La parcelle litigieuse domine la ville d'Avenches dont elle est distante d'environ un kilomètre; exception faite de quelques maisons implantées à l'est, elle est en pleine nature. Même si l'on fait abstraction des objets ou machines en tous genres qui jonchent de manière sauvage la partie herbeuse du bien-fonds du recourant, il n'est pas exagéré de considérer que le hangar et le dépôt extérieur de matériaux occupant l'aire ballastée forment une "tache" dans le paysage. S'il n'y a pas lieu de remettre en cause la situation acquise du recourant, il n'est en revanche pas souhaitable, du point de vue de la protection du paysage, que le dépôt à ciel ouvert soit agrandi. L'intérêt privé du recourant au maintien de son entreprise ne l'emporte pas sur cette considération. Celui-ci a d'ailleurs expliqué à l'audience que la variante du 11 janvier 1994 constituait l'extension minimale nécessaire pour une exploitation rationnelle de son entreprise. Par conséquent, si une autorisation pour une extension moindre lui était donnée, il y aurait tout lieu de craindre que la situation actuelle, concrétisée par des dépôts sauvages, ne se perpétue.
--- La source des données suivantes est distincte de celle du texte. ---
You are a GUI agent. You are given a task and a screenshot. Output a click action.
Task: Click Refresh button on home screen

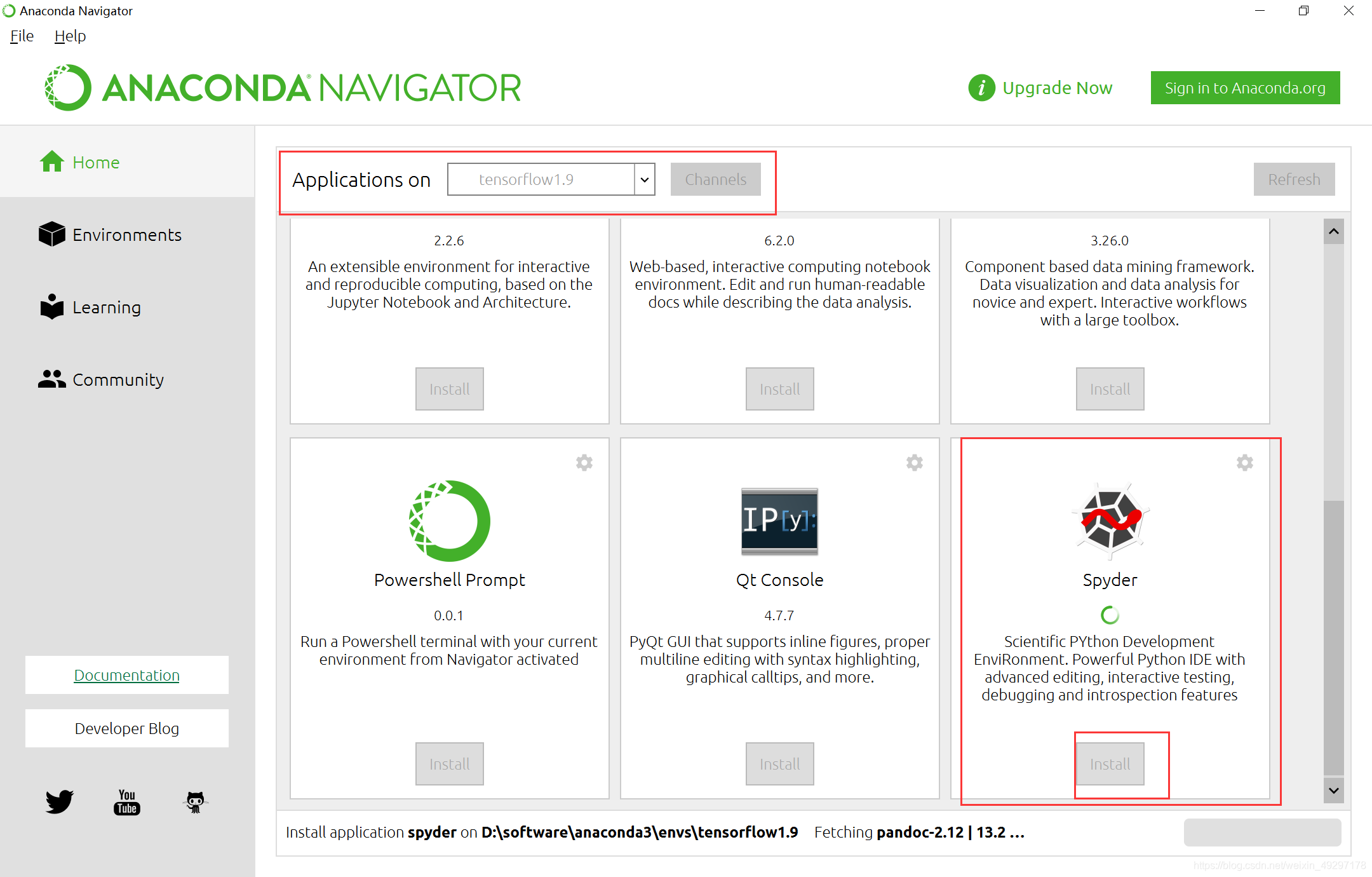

5. Vu ce qui précède, il convient encore d'ordonner l'évacuation des matériaux entreposés illicitement sur la parcelle du recourant. Même si l'autorité intimée n'a pas formellement statué sur ce point, le tribunal a cette compétence en vertu de l'art. 130 al. 3 LATC. Un délai de l'ordre de six mois paraissant raisonnable, le recourant devra évacuer les objets entreposés sur la partie herbeuse de son bien-fonds jusqu'au 31 décembre 1994.
6. En application de l'art. 55 LJPA, il sied de mettre un émolument de justice à la charge du recourant qui succombe.
Par ces motifs,
le Tribunal administratif
a r r ê t e :
I. Le recours est rejeté; la décision de la Municipalité d'Avenches du 26 mai 1992 et la décision du Département des travaux publics, de l'aménagement et des transports, Service de l'aménagement du territoire, contenue dans la synthèse de la CAMAC du 12 mai 1992, sont confirmées.
II. Ordre est donné à Michel Righetti d'évacuer tous les matériaux ou machines déposés sur la partie herbeuse de sa parcelle no 1981 du cadastre d'Avenches jusqu'au 31 décembre 1994.
III. Un émolument de justice de Fr. 1'800.-- (mille huit cents francs) est mis à la charge du recourant, Michel Righetti.
Lausanne, le 3 août 1994
Au nom du Tribunal administratif :
Le président : Le greffier :
Le présent arrêt peut faire l'objet d'un recours de droit administratif au Tribunal fédéral dans les 30 jours suivant sa notification. Le recours s'exerce conformément aux art. 103 et ss de la loi fédérale d'organisation judiciaire (RS 173.110).